Crates.io Documentation Rust

A complete implementation of the did:webvh method in Rust. Supports version 1.0 spec.

A helpful implementation site is the webvh DID Method Information site

Features

  • Create a did:webvh LogEntry and DID Document
  • Resolve a did:webvh method
  • Validate webvh LogEntries to v1.0 specification
  • Update webvh DID
  • Revoke webvh DID
  • Witness webvh DID
  • Migration of DID (portability)
  • Validate witness information
  • DID Query Parameters versionId and versionTime implemented
  • WebVH DID specification version support (v1.0 and pre-v1.0)
  • Export WebVH to a did:web document

Usage

Add this to your Cargo.toml:

[dependencies]
didwebvh-rs = "0.1.6"

Then:

use didwebvh_rs::DIDWebVHState;

let mut webvh = DIDWebVHState::default();

// Load LogEntries from a file
webvh.load_log_entries_from_file("did.jsonl")?;

Feature Flags

  • ssi
    • Enables integration with the ssi crate
      • This is useful when integrating into universal resolvers

Everyone likes a wizard

Getting started with webvh at first can be daunting given the complexity of the specification and supporting infrastructure such as witness and watcher nodes.

To help with getting started, a wizard for webvh has been created to help you.

To run this wizard, you need to have Rust installed on your machine.

cargo run --example wizard -- --help

WARNING: This wizard will generate secrets locally on your machine, and display the secret on the screen.

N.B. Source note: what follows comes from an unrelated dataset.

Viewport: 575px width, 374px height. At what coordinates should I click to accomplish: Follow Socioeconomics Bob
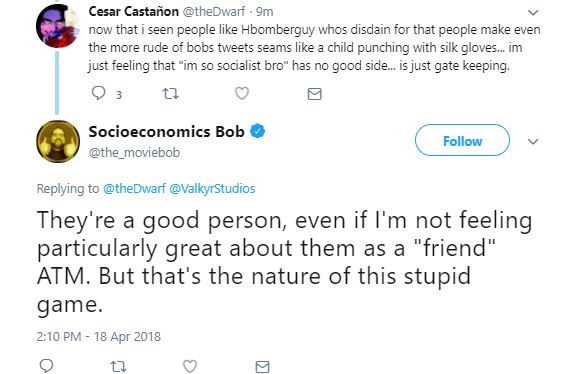462,140
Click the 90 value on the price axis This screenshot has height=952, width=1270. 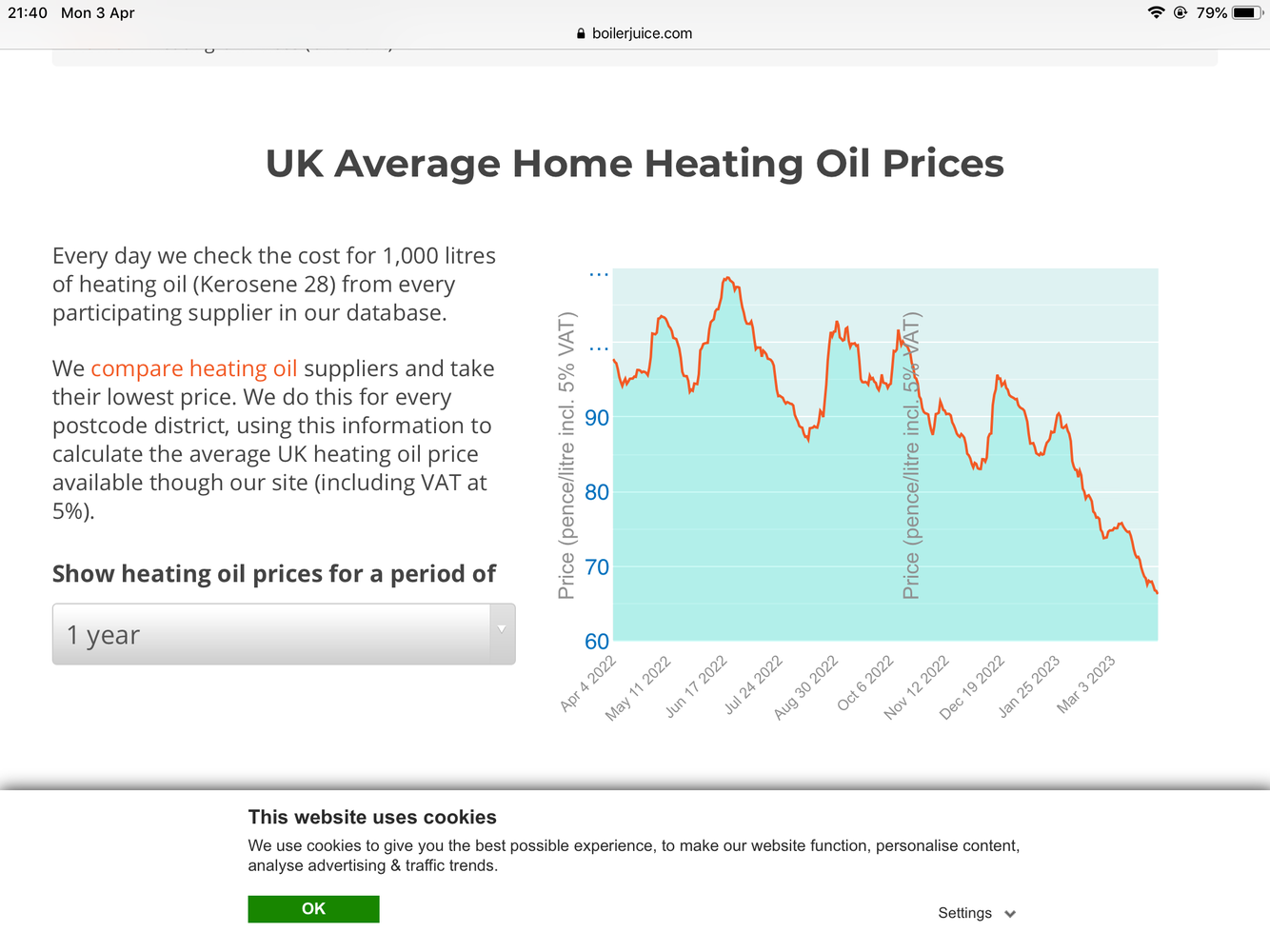point(597,418)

The wizard is meant for demonstration purposes only. Use in a production environment is not recommended.

Default Wizard Files

did.jsonl is the default WebVH LogEntry file that the wizard will create.

did-witness.json where Witness Proofs are saved.

did.jsonl-secrets is the default file containing key secrets

Is WebVH performant?

There is a lot going on with the WebVH DID method. A lot of keys, signing and validations

Depending on how often you are creating LogEntries, number of witnesses etc can have a big impact on performance.

To help with testing different usage scenario's, there is an example tool that can help you with testing real-world performance of the WebVH method.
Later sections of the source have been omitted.